Qualifications, experience and competencies required
Education: Advanced University Degree (Masters or Equivalent) in urban policy and legislation, civil or water supply or environmental engineering or environmental science with knowledge on water supply, sanitation and environmental management or a first degree with the relevant combination of professional and academic qualifications.
Work Experience: At least ten (10) years of relevant experience in policy and legislation, water supply, sanitation and environmental management.
Languages: English and French are the working languages of the United Nations Secretariat. For the post advertised, excellent fluency in oral and written English is essential. Knowledge of French and/or Spanish or other United Nations official languages is an asset.

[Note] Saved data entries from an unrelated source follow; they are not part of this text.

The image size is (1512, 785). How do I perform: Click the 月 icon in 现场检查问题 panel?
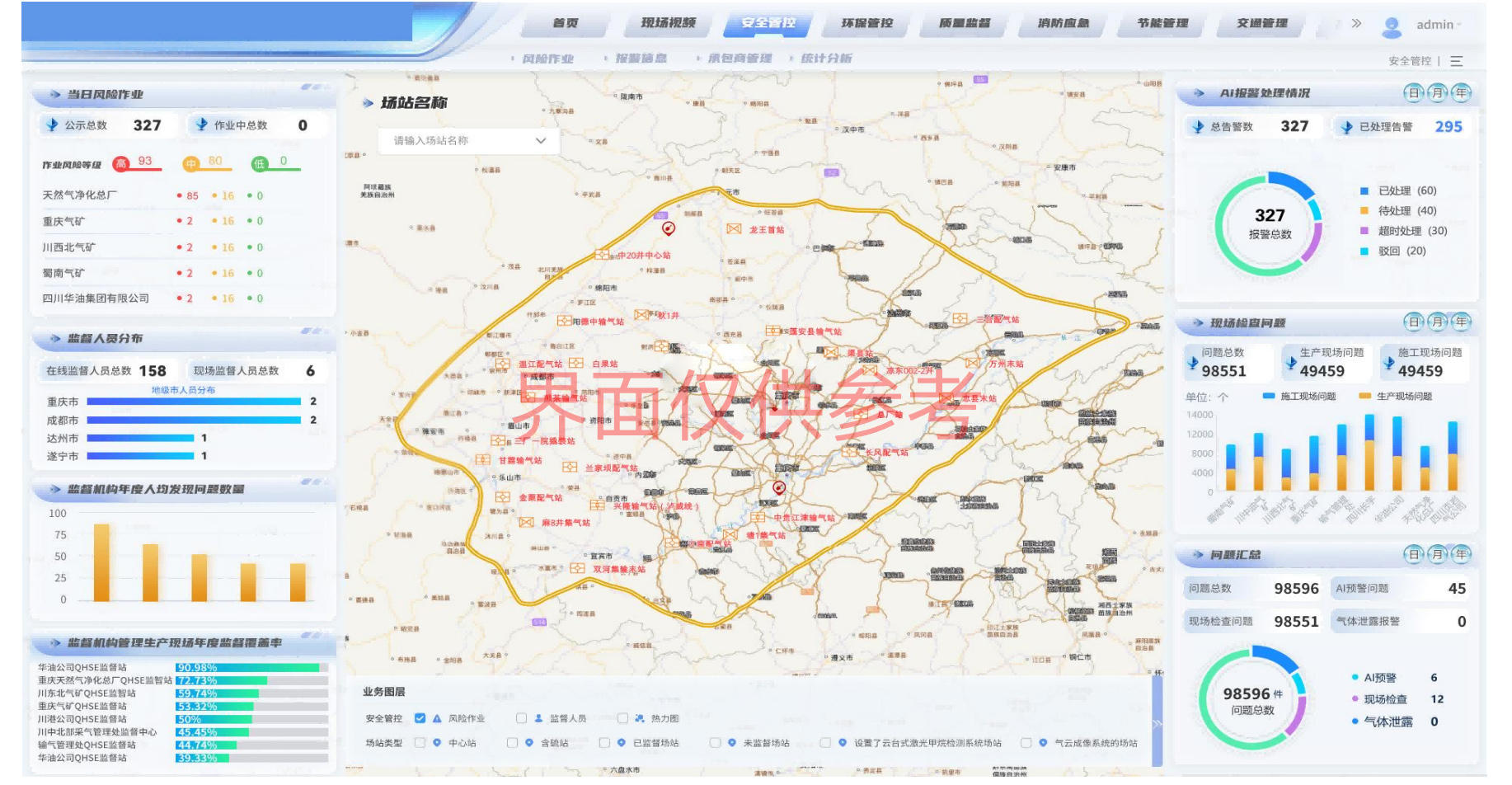(1437, 322)
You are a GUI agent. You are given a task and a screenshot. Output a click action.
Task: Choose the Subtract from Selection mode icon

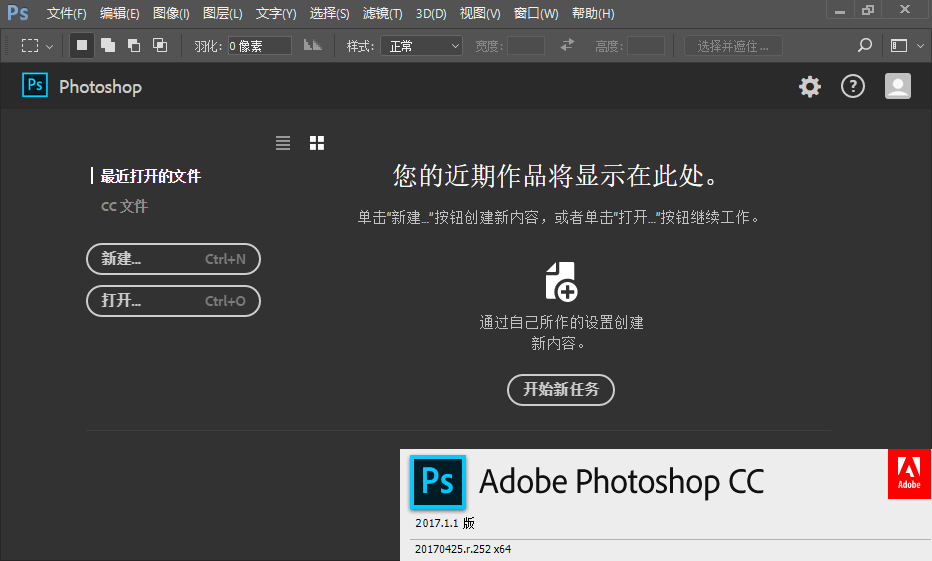click(133, 46)
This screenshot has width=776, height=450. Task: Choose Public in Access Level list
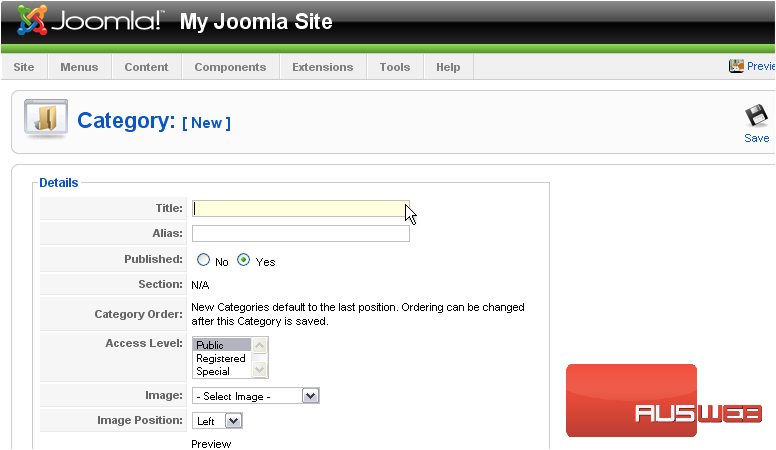(221, 345)
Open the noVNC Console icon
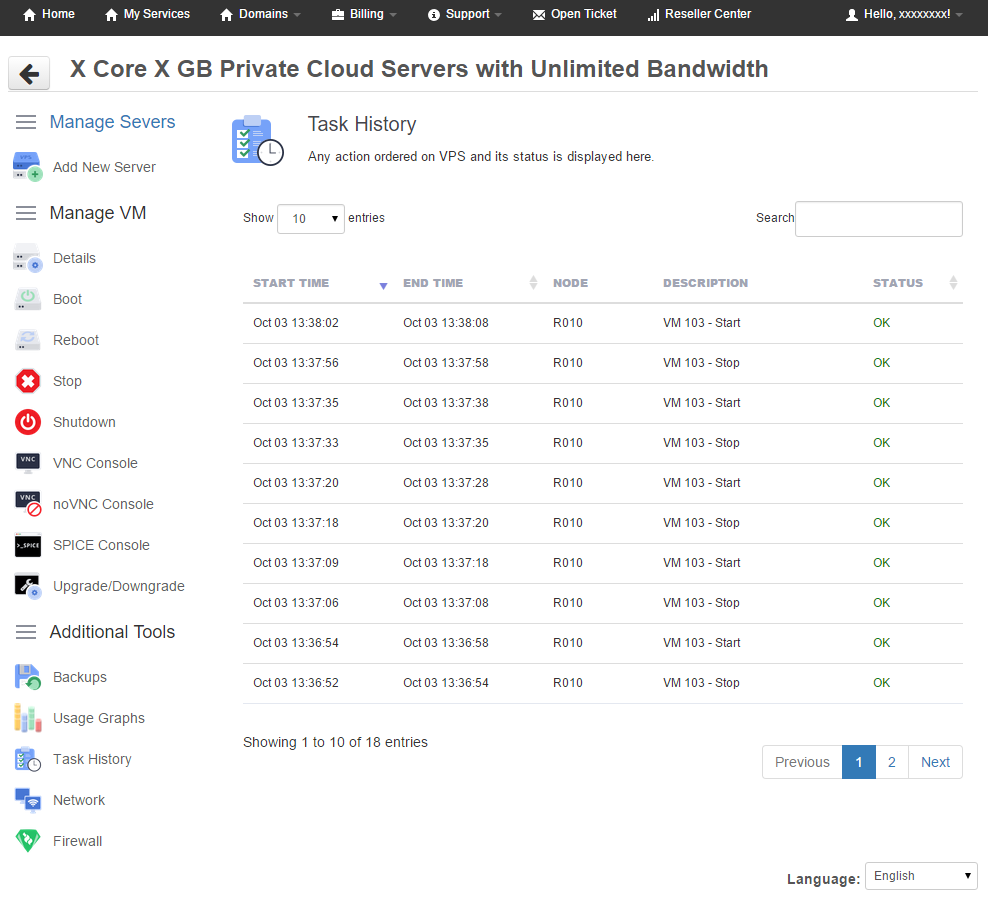Image resolution: width=988 pixels, height=905 pixels. (x=28, y=504)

Professionalism – In-depth understanding of strategic direction and ability to transform it into results-oriented work programme. Ability to identify key strategic issues, opportunities and risks as well as to show persistence when faced with challenges.
Communication – Excellent and effective written and oral skills; ability to persuade people with varying points of view and to present information in a concise and accurate manner; ability to clearly communicate links between the organizations and to tailor tone, style and language to difference audience.
Planning and Organizing – Proven ability to plan, coordinate and monitor own work and that of others. Provide advice and guidance to others. Ability to work under pressure and identify priority activities and adjust as required.
Teamwork – Ability to interact, establish and maintain productive partnerships with clients with sensitivity and respect for diversity. Tact and negotiating skills; good judgement and decision-making skills.
Under the joint supervision of the Chief, Urban Basic Services Section and the Chief, Policy, Legislation and Governance Section, the expert will work under the direct supervision of the Project Manager.